## Task directions
An exact reprint of all the records is the expected answer.

==== Materials provided

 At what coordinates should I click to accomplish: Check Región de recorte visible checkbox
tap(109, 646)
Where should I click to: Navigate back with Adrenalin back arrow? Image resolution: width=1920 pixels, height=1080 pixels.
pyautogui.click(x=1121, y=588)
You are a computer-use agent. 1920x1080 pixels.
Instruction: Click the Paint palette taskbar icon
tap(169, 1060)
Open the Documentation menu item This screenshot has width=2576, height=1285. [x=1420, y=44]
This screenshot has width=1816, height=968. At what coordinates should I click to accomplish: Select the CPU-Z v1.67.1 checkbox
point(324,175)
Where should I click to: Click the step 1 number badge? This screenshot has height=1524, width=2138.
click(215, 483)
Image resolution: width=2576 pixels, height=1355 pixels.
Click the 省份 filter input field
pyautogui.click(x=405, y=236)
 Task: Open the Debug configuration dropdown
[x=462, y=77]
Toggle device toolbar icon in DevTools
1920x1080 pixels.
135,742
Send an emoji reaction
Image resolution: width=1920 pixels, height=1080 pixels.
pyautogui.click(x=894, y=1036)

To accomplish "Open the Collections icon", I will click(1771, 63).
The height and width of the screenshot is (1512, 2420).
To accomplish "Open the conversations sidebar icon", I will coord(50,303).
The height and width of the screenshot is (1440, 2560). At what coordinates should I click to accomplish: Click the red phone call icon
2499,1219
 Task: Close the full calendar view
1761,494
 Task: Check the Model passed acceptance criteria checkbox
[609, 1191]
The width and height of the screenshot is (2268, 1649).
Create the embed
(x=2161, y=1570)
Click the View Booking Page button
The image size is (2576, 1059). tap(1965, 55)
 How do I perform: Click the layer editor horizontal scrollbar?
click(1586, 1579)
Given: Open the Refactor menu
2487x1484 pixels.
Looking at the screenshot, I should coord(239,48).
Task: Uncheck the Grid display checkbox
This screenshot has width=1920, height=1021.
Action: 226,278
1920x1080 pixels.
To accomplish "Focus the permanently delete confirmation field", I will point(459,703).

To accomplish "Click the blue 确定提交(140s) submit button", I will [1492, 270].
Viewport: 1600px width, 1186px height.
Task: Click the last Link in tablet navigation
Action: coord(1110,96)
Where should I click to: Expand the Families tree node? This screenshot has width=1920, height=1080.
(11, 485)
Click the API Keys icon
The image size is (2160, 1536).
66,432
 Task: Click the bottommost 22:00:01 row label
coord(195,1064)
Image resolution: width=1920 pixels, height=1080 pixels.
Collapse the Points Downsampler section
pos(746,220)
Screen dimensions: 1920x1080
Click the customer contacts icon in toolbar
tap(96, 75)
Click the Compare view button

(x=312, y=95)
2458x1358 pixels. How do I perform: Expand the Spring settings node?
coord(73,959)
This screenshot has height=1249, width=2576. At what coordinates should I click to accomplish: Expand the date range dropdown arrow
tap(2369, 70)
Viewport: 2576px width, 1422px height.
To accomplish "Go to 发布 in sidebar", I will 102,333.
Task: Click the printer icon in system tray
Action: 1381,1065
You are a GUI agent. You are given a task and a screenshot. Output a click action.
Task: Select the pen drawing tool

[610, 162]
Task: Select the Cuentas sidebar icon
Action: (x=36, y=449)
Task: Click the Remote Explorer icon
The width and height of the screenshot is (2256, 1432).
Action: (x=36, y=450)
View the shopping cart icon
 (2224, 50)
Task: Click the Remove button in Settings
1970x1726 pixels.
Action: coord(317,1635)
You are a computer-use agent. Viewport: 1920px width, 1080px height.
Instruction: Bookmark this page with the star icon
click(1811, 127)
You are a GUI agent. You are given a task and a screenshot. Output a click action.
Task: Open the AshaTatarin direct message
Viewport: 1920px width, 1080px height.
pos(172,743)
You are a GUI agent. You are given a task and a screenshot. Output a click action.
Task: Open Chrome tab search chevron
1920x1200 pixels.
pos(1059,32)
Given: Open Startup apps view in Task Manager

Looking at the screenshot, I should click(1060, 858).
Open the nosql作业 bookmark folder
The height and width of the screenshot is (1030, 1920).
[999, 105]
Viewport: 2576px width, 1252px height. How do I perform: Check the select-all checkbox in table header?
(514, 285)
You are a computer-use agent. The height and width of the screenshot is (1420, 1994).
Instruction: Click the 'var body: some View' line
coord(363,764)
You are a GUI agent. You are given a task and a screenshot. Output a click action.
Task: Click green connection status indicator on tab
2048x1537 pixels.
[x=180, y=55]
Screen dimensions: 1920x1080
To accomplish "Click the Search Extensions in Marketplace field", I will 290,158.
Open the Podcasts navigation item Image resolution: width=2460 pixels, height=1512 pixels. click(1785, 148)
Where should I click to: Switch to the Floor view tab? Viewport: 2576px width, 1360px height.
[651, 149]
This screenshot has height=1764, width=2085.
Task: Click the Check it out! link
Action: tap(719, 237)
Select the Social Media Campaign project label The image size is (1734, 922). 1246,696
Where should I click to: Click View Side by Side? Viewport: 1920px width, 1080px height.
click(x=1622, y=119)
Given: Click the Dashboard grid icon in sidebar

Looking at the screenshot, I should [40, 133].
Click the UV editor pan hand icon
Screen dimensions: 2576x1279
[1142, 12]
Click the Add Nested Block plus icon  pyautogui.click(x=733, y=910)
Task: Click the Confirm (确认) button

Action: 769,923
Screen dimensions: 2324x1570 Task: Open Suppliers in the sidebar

========

## Final answer
 At what coordinates should I click to accomplish: Check Región de recorte visible checkbox
tap(109, 646)
Where should I click to: Navigate back with Adrenalin back arrow? Image resolution: width=1920 pixels, height=1080 pixels.
pyautogui.click(x=1121, y=588)
You are a computer-use agent. 1920x1080 pixels.
Instruction: Click the Paint palette taskbar icon
tap(169, 1060)
Open the Documentation menu item This screenshot has width=2576, height=1285. [x=1420, y=44]
This screenshot has width=1816, height=968. At what coordinates should I click to accomplish: Select the CPU-Z v1.67.1 checkbox
point(324,175)
Where should I click to: Click the step 1 number badge? This screenshot has height=1524, width=2138.
click(215, 483)
Image resolution: width=2576 pixels, height=1355 pixels.
Click the 省份 filter input field
pyautogui.click(x=405, y=236)
 Task: Open the Debug configuration dropdown
[x=462, y=77]
Toggle device toolbar icon in DevTools
1920x1080 pixels.
135,742
Send an emoji reaction
Image resolution: width=1920 pixels, height=1080 pixels.
pyautogui.click(x=894, y=1036)

To accomplish "Open the Collections icon", I will click(1771, 63).
The height and width of the screenshot is (1512, 2420).
To accomplish "Open the conversations sidebar icon", I will coord(50,303).
The height and width of the screenshot is (1440, 2560). At what coordinates should I click to accomplish: Click the red phone call icon
2499,1219
 Task: Close the full calendar view
1761,494
 Task: Check the Model passed acceptance criteria checkbox
[609, 1191]
The width and height of the screenshot is (2268, 1649).
Create the embed
(x=2161, y=1570)
Click the View Booking Page button
The image size is (2576, 1059). tap(1965, 55)
 How do I perform: Click the layer editor horizontal scrollbar?
click(1586, 1579)
Given: Open the Refactor menu
2487x1484 pixels.
Looking at the screenshot, I should coord(239,48).
Task: Uncheck the Grid display checkbox
This screenshot has width=1920, height=1021.
Action: 226,278
1920x1080 pixels.
To accomplish "Focus the permanently delete confirmation field", I will point(459,703).

To accomplish "Click the blue 确定提交(140s) submit button", I will [1492, 270].
Viewport: 1600px width, 1186px height.
Task: Click the last Link in tablet navigation
Action: coord(1110,96)
Where should I click to: Expand the Families tree node? This screenshot has width=1920, height=1080.
(11, 485)
Click the API Keys icon
The image size is (2160, 1536).
66,432
 Task: Click the bottommost 22:00:01 row label
coord(195,1064)
Image resolution: width=1920 pixels, height=1080 pixels.
Collapse the Points Downsampler section
pos(746,220)
Screen dimensions: 1920x1080
Click the customer contacts icon in toolbar
tap(96, 75)
Click the Compare view button

(x=312, y=95)
2458x1358 pixels. How do I perform: Expand the Spring settings node?
coord(73,959)
This screenshot has height=1249, width=2576. At what coordinates should I click to accomplish: Expand the date range dropdown arrow
tap(2369, 70)
Viewport: 2576px width, 1422px height.
To accomplish "Go to 发布 in sidebar", I will 102,333.
Task: Click the printer icon in system tray
Action: 1381,1065
You are a GUI agent. You are given a task and a screenshot. Output a click action.
Task: Select the pen drawing tool

[610, 162]
Task: Select the Cuentas sidebar icon
Action: (x=36, y=449)
Task: Click the Remote Explorer icon
The width and height of the screenshot is (2256, 1432).
Action: (x=36, y=450)
View the shopping cart icon
 (2224, 50)
Task: Click the Remove button in Settings
1970x1726 pixels.
Action: coord(317,1635)
You are a computer-use agent. Viewport: 1920px width, 1080px height.
Instruction: Bookmark this page with the star icon
click(1811, 127)
You are a GUI agent. You are given a task and a screenshot. Output a click action.
Task: Open the AshaTatarin direct message
Viewport: 1920px width, 1080px height.
pos(172,743)
You are a GUI agent. You are given a task and a screenshot. Output a click action.
Task: Open Chrome tab search chevron
1920x1200 pixels.
pos(1059,32)
Given: Open Startup apps view in Task Manager

Looking at the screenshot, I should click(1060, 858).
Open the nosql作业 bookmark folder
The height and width of the screenshot is (1030, 1920).
[999, 105]
Viewport: 2576px width, 1252px height. How do I perform: Check the select-all checkbox in table header?
(514, 285)
You are a computer-use agent. The height and width of the screenshot is (1420, 1994).
Instruction: Click the 'var body: some View' line
coord(363,764)
You are a GUI agent. You are given a task and a screenshot. Output a click action.
Task: Click green connection status indicator on tab
2048x1537 pixels.
[x=180, y=55]
Screen dimensions: 1920x1080
To accomplish "Click the Search Extensions in Marketplace field", I will 290,158.
Open the Podcasts navigation item Image resolution: width=2460 pixels, height=1512 pixels. click(1785, 148)
Where should I click to: Switch to the Floor view tab? Viewport: 2576px width, 1360px height.
[651, 149]
This screenshot has height=1764, width=2085.
Task: Click the Check it out! link
Action: tap(719, 237)
Select the Social Media Campaign project label The image size is (1734, 922). 1246,696
Where should I click to: Click View Side by Side? Viewport: 1920px width, 1080px height.
click(x=1622, y=119)
Given: Click the Dashboard grid icon in sidebar

Looking at the screenshot, I should [40, 133].
Click the UV editor pan hand icon
Screen dimensions: 2576x1279
[1142, 12]
Click the Add Nested Block plus icon  pyautogui.click(x=733, y=910)
Task: Click the Confirm (确认) button

Action: 769,923
Screen dimensions: 2324x1570 Task: Open Suppliers in the sidebar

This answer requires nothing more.